Nesting, the practice of parents alternating in and out of the family home while sharing custody of their children, has become more common in recent years, especially in New Jersey. While it may seem like a convenient solution for some divorcing couples, there are also several drawbacks.
Drawbacks of nesting
One of the most significant drawbacks of nesting is the risk of an unhealthy co-dependency between the divorcing parents. Nesting can lead to a blurring of boundaries and an inability to separate and move on with their independent lives fully. This can result in lingering resentment and ongoing conflict, which can negatively impact the children.
Nesting can also lead to increased financial strain. In this type of parenting, both parents must maintain separate living arrangements while also paying for the family home. This can be particularly challenging for those already struggling financially after a divorce.
Challenging for the child
In addition, nesting can also be emotionally challenging for children.

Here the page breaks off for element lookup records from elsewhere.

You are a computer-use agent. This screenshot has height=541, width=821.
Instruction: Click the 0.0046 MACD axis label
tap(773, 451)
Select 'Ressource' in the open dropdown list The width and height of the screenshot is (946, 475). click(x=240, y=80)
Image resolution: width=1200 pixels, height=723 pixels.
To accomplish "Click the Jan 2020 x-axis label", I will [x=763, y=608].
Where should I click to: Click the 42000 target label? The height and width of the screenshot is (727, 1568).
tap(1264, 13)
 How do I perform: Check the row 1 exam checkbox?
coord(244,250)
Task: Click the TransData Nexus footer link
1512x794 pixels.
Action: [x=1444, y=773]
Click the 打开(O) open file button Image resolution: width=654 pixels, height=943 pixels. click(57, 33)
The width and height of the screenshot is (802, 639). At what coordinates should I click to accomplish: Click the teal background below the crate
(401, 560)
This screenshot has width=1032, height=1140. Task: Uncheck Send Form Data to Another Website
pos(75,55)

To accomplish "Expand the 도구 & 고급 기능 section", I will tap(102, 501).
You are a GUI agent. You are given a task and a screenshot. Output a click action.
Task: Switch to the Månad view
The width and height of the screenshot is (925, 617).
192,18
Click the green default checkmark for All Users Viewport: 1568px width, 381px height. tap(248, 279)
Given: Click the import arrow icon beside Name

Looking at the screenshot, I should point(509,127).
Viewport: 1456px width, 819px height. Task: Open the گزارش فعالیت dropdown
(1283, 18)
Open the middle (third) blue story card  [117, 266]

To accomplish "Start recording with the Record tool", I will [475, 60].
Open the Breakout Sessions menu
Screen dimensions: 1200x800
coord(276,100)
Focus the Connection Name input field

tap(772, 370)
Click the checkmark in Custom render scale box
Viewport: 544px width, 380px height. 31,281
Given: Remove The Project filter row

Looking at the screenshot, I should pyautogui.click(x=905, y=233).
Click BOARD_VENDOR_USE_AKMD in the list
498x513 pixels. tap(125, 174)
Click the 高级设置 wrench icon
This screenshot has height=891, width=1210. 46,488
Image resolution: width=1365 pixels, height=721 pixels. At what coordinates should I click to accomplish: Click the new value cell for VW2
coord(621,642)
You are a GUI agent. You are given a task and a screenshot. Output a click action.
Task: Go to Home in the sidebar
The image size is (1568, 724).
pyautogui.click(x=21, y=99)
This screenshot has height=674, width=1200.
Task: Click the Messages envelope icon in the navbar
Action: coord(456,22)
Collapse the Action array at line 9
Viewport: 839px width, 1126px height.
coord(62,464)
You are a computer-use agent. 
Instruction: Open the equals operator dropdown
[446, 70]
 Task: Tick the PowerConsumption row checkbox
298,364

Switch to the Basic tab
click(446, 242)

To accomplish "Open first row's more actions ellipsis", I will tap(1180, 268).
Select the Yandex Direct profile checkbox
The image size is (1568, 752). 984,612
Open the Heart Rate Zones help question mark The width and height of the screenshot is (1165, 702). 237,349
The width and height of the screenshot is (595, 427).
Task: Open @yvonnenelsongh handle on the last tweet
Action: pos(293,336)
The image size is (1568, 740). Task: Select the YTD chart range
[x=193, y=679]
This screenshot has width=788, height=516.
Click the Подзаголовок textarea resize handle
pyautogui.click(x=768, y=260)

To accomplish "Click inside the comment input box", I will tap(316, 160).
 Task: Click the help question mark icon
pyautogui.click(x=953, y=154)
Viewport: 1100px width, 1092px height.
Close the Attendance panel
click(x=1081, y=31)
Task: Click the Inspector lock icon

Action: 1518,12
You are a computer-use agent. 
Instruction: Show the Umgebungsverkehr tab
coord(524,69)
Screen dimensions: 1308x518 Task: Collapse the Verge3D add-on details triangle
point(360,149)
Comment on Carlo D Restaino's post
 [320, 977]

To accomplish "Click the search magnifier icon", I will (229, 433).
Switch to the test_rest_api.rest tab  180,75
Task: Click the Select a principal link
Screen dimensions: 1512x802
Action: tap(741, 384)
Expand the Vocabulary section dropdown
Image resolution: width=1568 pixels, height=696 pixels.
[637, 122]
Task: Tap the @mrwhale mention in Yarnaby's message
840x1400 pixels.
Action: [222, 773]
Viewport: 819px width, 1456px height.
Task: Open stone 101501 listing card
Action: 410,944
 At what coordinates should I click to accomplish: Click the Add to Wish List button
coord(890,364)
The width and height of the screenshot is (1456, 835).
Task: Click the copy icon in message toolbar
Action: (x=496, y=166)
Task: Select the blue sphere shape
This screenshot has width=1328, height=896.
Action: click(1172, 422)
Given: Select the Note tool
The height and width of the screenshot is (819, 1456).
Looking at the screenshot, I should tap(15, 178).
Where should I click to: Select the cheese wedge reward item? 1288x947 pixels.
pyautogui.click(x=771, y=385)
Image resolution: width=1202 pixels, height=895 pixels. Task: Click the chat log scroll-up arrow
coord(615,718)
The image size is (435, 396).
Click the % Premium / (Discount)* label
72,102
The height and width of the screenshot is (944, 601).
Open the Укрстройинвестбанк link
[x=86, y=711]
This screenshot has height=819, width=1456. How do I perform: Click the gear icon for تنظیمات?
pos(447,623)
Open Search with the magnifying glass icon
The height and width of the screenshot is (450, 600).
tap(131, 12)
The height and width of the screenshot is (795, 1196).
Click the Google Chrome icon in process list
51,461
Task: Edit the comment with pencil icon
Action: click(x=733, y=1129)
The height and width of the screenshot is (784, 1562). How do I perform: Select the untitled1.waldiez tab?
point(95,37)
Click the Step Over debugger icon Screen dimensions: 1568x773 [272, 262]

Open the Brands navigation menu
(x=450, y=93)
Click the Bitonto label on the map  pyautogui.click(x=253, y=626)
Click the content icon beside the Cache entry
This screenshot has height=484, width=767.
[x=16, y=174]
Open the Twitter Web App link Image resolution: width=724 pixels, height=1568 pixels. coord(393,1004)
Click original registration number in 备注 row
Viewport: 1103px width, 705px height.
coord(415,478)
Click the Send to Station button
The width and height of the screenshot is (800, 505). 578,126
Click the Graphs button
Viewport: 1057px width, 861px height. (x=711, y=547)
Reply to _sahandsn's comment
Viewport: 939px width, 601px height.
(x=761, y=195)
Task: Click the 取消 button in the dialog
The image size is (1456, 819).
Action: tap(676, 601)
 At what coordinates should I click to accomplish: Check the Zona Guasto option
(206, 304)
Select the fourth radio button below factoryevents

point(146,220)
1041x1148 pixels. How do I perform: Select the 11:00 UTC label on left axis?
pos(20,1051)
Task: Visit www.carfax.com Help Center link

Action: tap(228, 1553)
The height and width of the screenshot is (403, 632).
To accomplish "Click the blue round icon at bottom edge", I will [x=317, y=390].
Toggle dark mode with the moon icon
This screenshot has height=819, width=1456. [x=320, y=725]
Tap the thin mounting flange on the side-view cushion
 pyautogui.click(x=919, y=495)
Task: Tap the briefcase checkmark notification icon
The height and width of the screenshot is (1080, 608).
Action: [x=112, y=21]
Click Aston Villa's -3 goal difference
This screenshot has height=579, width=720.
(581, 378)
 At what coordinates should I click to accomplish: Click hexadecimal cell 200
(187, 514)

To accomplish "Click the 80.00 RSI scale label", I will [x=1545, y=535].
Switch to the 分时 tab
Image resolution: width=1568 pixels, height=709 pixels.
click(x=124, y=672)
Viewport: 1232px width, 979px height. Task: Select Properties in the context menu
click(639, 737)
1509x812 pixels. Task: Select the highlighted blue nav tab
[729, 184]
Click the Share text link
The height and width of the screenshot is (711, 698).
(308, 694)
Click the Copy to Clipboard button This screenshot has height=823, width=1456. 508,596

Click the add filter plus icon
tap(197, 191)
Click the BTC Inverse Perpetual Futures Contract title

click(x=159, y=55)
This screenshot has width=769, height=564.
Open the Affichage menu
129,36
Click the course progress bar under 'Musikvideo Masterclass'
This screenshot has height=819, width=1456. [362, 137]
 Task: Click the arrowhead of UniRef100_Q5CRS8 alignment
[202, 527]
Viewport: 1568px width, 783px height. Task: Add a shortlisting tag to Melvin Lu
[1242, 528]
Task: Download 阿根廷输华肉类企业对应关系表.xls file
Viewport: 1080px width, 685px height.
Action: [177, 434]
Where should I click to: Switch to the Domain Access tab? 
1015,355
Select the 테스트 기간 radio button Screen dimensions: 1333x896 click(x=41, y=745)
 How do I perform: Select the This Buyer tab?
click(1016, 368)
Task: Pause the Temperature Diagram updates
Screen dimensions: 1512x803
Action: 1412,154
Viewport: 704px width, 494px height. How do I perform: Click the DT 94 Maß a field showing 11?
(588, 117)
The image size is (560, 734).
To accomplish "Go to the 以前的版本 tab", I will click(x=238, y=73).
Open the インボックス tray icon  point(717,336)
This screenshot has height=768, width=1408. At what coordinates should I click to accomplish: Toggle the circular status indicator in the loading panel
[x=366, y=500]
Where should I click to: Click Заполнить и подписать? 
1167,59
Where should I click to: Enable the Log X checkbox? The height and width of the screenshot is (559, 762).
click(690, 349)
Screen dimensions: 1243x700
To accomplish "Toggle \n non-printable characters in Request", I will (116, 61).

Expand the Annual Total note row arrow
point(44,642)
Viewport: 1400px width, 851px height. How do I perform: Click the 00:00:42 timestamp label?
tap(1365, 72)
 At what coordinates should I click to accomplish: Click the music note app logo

Continuously adjusting to the rotating presence of each parent in the family home can be confusing and disruptive to a child’s sense of stability and security. Therefore, parents need to consider the emotional impact on their children and to find the best solution for their situation.
Loss of privacy
Another potential drawback of nesting is the loss of privacy and autonomy. When parents are rotating in and out of the family home, there is no real opportunity for personal space or privacy.
While nesting may seem like a convenient solution for some divorcing couples, it’s essential to consider the potential drawbacks and find a solution that works best for their situation. This may involve finding alternative living arrangements, such as separate homes or shared custody arrangements. In addition, it’s crucial for divorcing couples to prioritize communication, collaboration and the well-being of their children to ensure a successful post-divorce co-parenting relationship.